Background: Maternity care practices such as skin-to-skin care, rooming-in, and direct breastfeeding are recommended, but it is unclear if these practices increase the risk of clinically significant COVID-19 in newborns, and if disruption of these practices adversely affects breastfeeding.
Methods: We performed a retrospective cohort study of 357 mothers and their infants <12 months who had confirmed or suspected COVID-19. Subjects came from an anonymous worldwide online survey between May 4 and September 30, 2020, who were recruited through social media, support groups, and health care providers. Using multivariable logistic regression, Fisher’s exact test, and summary statistics, we assessed the association of skin-to-skin care, feeding, and rooming-in with SARS-CoV-2 outcomes, breastfeeding outcomes, and maternal distress.

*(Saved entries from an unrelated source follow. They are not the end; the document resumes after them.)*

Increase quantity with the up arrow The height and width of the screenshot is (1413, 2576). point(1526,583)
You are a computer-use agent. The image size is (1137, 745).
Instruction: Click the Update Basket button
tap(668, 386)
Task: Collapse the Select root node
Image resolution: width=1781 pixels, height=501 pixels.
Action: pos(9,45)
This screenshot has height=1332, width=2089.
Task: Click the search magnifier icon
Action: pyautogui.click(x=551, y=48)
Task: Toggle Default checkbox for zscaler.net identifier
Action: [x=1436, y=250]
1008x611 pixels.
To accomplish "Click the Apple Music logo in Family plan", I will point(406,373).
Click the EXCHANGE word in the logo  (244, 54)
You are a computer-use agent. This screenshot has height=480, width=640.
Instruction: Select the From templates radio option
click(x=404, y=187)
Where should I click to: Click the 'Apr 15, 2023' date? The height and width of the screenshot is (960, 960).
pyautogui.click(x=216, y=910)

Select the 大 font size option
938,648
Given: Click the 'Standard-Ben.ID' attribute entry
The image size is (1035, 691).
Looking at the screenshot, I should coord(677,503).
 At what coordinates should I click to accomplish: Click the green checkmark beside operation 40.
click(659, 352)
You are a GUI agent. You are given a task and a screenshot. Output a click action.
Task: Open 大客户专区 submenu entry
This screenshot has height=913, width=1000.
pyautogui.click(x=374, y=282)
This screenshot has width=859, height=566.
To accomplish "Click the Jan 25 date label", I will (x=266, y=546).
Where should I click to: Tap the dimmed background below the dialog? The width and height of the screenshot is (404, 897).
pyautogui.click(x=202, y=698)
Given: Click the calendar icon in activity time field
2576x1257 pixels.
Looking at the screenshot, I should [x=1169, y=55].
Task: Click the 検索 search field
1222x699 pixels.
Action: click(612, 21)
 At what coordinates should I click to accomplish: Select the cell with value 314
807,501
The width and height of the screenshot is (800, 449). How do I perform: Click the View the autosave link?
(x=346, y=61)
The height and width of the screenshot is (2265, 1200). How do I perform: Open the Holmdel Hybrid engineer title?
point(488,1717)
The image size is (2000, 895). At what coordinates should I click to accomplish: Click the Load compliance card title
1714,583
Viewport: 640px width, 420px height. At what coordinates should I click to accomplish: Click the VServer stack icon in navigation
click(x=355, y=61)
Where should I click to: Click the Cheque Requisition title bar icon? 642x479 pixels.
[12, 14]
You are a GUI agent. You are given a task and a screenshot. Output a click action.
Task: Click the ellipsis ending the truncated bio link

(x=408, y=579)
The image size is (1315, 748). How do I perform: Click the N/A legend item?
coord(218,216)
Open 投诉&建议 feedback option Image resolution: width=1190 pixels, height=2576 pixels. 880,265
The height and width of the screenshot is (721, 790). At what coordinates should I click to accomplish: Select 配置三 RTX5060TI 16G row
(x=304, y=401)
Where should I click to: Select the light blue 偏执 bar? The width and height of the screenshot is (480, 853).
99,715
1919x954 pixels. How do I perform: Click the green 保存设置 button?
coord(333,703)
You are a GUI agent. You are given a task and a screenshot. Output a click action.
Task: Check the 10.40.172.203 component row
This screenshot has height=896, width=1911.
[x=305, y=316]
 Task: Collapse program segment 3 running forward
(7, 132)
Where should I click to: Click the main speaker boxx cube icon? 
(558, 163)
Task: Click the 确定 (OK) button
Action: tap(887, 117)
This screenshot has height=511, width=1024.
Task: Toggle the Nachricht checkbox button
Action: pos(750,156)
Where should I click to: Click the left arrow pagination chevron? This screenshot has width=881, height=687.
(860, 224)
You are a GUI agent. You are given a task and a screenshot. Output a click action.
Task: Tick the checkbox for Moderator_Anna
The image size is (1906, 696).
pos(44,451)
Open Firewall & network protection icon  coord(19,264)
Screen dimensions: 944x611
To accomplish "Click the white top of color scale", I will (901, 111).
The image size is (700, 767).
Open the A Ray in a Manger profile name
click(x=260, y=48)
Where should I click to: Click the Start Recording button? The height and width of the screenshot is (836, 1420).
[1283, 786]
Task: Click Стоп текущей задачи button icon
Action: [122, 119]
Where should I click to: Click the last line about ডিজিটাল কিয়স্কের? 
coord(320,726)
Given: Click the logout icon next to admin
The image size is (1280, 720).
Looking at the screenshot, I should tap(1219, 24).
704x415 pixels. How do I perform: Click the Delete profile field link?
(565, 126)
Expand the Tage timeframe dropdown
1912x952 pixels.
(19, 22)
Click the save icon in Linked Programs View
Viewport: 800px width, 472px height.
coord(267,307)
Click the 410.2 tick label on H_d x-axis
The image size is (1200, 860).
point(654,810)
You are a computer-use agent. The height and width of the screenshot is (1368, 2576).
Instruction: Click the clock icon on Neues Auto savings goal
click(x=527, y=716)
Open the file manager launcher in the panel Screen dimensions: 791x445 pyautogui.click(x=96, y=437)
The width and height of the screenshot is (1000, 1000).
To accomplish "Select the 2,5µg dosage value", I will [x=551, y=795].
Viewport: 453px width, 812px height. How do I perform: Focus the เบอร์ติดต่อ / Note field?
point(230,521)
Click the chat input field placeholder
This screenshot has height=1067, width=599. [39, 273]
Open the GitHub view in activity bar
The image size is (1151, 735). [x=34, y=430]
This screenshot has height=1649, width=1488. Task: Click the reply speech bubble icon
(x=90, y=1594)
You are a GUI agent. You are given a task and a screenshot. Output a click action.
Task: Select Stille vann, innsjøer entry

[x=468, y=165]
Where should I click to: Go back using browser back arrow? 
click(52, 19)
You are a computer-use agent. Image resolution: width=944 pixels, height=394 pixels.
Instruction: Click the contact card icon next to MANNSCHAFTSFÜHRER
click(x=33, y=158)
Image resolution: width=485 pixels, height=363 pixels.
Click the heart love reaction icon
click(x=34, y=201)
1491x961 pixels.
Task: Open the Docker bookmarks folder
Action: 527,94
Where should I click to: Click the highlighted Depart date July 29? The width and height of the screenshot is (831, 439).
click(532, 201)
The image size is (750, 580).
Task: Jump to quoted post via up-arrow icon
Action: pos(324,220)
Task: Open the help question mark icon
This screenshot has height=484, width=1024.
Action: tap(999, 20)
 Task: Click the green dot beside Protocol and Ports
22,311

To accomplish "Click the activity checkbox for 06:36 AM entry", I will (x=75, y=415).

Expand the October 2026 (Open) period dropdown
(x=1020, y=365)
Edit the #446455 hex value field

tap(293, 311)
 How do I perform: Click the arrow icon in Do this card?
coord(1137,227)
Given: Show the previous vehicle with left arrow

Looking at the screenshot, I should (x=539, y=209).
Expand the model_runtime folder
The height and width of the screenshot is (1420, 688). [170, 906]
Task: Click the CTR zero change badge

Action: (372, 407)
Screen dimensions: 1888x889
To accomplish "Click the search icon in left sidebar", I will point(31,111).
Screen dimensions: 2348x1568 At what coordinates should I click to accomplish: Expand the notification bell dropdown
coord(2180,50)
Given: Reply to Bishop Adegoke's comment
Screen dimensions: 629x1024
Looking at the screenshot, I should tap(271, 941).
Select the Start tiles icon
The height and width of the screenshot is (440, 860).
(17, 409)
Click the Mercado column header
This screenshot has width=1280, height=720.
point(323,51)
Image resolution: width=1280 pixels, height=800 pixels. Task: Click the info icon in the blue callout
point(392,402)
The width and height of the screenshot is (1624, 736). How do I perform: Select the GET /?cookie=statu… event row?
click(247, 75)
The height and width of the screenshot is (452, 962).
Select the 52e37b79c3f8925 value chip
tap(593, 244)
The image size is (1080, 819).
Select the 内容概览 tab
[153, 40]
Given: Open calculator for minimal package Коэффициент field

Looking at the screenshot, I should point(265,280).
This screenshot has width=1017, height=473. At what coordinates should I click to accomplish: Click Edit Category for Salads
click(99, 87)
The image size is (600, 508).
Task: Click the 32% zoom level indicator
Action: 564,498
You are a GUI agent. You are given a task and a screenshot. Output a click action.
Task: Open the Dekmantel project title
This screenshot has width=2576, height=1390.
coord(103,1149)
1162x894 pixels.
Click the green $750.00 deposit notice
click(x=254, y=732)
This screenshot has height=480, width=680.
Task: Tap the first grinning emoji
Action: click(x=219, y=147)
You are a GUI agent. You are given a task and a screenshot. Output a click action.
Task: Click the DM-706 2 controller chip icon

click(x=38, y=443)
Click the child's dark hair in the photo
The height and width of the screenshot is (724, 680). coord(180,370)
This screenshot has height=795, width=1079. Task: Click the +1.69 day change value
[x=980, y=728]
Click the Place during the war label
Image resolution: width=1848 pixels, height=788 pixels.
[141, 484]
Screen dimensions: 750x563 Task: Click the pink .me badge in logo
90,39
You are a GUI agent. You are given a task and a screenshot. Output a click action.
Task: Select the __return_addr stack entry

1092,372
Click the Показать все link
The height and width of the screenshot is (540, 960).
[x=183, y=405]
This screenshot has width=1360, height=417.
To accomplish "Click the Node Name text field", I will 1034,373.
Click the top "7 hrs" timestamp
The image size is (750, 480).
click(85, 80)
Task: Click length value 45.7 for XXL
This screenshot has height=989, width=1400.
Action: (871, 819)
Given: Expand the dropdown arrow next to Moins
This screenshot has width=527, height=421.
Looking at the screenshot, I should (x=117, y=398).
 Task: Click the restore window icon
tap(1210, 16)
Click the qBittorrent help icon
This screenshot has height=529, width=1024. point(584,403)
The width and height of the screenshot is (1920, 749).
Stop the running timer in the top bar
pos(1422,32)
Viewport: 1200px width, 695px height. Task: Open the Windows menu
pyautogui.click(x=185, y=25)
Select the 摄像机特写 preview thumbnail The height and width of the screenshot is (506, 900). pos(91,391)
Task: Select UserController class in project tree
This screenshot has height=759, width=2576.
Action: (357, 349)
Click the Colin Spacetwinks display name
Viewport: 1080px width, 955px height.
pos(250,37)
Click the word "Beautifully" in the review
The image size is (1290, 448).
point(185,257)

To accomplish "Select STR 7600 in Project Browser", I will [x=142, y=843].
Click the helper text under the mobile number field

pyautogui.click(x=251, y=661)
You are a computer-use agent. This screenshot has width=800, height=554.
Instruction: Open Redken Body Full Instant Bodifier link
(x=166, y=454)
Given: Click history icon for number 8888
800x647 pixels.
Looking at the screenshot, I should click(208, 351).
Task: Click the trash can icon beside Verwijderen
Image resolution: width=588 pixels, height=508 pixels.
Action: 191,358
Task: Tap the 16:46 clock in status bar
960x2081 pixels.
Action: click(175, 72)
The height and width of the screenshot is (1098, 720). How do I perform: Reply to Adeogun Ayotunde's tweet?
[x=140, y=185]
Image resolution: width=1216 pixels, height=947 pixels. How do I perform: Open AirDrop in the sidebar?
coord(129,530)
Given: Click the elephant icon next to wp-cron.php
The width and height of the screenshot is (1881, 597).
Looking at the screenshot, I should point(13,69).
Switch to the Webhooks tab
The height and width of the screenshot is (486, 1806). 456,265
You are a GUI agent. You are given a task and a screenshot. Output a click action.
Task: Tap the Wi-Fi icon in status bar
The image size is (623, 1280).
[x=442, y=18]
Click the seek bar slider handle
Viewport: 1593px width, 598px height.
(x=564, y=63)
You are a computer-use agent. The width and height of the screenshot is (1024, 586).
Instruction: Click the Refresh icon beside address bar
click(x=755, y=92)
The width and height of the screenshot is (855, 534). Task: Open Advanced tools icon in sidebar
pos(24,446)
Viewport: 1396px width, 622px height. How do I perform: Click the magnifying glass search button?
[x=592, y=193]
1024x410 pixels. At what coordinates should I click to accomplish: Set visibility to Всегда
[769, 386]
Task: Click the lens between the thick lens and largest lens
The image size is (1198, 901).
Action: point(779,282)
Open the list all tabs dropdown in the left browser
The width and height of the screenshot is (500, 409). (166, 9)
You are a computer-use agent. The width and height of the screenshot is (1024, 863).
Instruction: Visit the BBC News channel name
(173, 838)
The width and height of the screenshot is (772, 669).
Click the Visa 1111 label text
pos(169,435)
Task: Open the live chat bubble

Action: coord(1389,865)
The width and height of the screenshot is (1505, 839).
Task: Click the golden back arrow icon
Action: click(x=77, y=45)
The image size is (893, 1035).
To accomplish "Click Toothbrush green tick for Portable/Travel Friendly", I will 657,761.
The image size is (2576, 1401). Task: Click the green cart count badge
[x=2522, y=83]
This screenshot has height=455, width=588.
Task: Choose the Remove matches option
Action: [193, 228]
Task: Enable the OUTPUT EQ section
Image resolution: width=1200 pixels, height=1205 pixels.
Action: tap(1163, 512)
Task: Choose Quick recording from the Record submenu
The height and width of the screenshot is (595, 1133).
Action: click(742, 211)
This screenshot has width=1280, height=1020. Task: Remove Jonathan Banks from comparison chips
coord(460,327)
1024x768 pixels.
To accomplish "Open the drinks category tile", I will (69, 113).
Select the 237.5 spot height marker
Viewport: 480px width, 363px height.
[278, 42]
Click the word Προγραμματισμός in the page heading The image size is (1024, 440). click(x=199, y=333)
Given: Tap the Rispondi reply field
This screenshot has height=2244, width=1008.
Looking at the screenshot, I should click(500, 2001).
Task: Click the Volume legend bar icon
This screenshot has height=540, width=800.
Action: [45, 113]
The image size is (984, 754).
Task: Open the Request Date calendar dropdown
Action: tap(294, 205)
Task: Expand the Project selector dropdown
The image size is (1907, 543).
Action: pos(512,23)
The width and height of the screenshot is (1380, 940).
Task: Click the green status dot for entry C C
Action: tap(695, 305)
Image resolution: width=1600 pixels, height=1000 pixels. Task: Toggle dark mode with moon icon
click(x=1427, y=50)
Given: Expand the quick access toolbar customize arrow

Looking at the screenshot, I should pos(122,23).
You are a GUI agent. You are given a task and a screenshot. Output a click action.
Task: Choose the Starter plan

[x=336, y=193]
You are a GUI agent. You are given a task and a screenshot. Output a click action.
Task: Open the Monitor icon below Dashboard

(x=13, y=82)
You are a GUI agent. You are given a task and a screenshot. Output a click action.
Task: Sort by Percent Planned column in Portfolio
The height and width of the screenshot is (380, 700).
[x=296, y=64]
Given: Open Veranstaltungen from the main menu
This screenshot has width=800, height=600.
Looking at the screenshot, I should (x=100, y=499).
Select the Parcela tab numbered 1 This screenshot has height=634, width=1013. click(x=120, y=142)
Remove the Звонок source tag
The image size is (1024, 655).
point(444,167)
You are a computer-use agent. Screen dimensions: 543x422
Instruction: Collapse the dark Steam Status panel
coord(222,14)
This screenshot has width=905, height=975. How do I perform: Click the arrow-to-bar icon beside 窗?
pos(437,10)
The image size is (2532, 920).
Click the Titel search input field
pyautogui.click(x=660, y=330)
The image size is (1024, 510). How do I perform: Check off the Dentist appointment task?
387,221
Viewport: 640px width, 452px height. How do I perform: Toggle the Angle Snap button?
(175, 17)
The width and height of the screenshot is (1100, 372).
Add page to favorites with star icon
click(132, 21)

Results: Responses came from 31 countries. Among SARS-CoV-2+ mothers whose infection was ≤3 days of birth, 7.4% of their infants tested positive. We found a nonsignificant decrease in risk of hospitalization among neonates who roomed-in, directly breastfed, or experienced uninterrupted skin-to-skin care (p > 0.2 for each). Infants who did not directly breastfeed, experience skin-to-skin care, or who did not room-in within arms’ reach, were significantly less likely to be exclusively breastfed in the first 3 months, adjusting for maternal symptoms (p ≤ 0.02 for each). Nearly 60% of mothers who experienced separation reported feeling “very distressed,” and 29% who tried to breastfeed were unable. Presence of maternal symptoms predicted infant transmission or symptoms (adjusted odds ratio = 4.50, 95% confidence interval = 1.52–13.26, p = 0.006).
Conclusion: Disruption of evidence-based quality standards of maternity care is associated with harm and may be unnecessary.